但见那嘴角有毛痣的碧弥尊者,因嗔这韩通对自己几位睬都不睬,不由得火苗上闯,顿时一声震天高喝道:“小娃子、洒家问你话呢,你是,假聋还是真聋?”

韩通侧顾左右,仍旧不睬不理,只是口中在自言自语地奇道:“咦!这里哪有什么娃儿呢?莫不是大白天碰到鬼魂了不是?”
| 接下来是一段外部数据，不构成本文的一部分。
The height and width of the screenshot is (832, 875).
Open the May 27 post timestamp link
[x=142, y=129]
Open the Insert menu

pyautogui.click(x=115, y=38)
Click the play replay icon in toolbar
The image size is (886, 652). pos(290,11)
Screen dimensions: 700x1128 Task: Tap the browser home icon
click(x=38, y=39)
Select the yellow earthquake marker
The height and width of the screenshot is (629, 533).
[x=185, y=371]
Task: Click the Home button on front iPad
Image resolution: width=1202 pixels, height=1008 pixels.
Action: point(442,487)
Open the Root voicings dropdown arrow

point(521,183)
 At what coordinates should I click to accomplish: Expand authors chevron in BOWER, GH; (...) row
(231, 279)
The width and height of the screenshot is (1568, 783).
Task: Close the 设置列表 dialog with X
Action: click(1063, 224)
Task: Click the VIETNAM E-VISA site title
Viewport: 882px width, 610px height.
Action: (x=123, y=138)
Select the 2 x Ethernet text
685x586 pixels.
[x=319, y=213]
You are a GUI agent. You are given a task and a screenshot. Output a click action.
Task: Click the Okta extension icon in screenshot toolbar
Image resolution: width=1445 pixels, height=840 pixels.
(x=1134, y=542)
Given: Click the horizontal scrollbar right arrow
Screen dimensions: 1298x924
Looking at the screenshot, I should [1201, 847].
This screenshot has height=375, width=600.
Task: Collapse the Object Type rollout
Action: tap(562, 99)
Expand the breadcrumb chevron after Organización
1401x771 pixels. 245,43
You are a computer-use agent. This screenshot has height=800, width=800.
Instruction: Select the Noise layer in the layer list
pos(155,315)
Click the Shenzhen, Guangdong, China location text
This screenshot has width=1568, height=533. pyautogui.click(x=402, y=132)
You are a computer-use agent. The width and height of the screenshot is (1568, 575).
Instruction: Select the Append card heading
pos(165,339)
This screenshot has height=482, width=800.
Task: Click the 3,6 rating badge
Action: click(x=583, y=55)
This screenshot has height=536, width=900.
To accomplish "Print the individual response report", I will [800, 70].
神色安然、装得极像,显然他是有意以此情态激恼番僧,以找借口,挑起战火。

那碧弥尊者,见对方虽已开口,却仍旧对自己等人不理不睬,依旧背负双手在赏玩雪景,顿时怒火陡升,好小子我叫你初生牛犊不怕虎!但见他双肩微动,一下欺近四五丈,停在了韩通身前,伸出他那蒲扇般的糙手,戟指怒喝道:“小子,你敢装蒜?佛爷问的就是你呢!”

韩通依旧神色不变,只是缓缓地把头转了过来,一拾脸,问道:“问我,我是小娃子么?”

随即,他又俊眉一扬,冷哼一声道:“你们身为出家的人,空长着双眼睛连个大小老少也分不出,说起话来,一点礼数教养都不懂,哼,少见,少见!”

他居然抓住了点道理,教训起对方来了。

这黄教三个番僧,一向以来都十分睨视江湖,气指颐使,天底下唯我独尊,此时怎肯忍受如此娃子的这口闲气不过,他们也是颇有江湖经验的人物、他们见这娃子对自己等人一点不惧,心知此娃子肯定并非凡类。因此,那浓眉中断的褒禅尊者口中一声呵呵,陡地一闪黄光,飘到韩通身边,将他上上下下仔细一番打量。

良久,他那光溜溜的脑瓜子幌了几幌、嘻嘻启开宽口反问道:“那娃儿你说,出家人应该怎地才算是有礼数教养?”